• Exercise directions
According to the Form 8-K cover page below, in what state is Voice Mobility International, Inc. incorporated?

• Passage shown

UNITED STATES SECURITIES AND
EXCHANGE COMMISSION
Washington, D.C. 20549

FORM 8-K

CURRENT REPORT
Pursuant to Section 13 OR 15(d) of The Securities Exchange Act of 1934

Date of Report (Date of earliest event reported) January 31, 2011

VOICE MOBILITY INTERNATIONAL, INC.
(Exact name of registrant as specified in its charter)

Nevada
(State or other jurisdiction of incorporation)

000-27387
(Commission File Number)

33-0777819
(IRS Employer Identification No.)

107 – 645 Fort Street, Victoria, British Columbia, Canada V8W 1G2
(Address of principal executive offices and Zip Code)

(250) 978-5051
Registrant's telephone number, including area code

Not Applicable
(Former name or former address, if changed since last report)

Check the appropriate box below if the Form 8-K filing is intended to simultaneously satisfy the filing obligation of the registrant under any of the following provisions:

[   ] Written communications pursuant to Rule 425 under the Securities Act (17 CFR 230.425)

• Data
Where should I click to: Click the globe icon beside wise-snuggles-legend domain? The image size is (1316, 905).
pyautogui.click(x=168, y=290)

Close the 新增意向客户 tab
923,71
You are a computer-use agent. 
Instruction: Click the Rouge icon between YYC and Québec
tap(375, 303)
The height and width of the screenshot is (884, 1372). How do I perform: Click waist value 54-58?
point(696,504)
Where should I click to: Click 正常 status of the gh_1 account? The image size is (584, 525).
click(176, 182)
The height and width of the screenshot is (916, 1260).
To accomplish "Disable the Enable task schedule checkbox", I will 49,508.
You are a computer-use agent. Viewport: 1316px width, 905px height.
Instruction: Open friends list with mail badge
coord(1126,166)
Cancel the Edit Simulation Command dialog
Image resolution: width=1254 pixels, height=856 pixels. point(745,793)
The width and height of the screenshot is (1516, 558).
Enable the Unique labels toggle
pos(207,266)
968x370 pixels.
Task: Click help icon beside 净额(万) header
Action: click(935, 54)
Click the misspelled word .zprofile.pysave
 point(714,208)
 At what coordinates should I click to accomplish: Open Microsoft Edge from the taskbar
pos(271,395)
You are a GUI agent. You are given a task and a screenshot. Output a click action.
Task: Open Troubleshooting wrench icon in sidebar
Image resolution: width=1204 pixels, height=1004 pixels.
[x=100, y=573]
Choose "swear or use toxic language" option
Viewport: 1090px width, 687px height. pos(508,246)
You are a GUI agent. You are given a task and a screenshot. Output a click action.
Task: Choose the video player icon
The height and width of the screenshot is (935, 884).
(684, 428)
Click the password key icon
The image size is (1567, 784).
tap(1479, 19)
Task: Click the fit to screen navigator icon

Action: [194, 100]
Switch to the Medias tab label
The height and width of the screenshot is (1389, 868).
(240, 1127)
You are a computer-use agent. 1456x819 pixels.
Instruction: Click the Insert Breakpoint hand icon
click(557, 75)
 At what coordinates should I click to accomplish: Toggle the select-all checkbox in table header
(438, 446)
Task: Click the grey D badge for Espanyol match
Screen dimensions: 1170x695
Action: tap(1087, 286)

• Solution for this problem
Nevada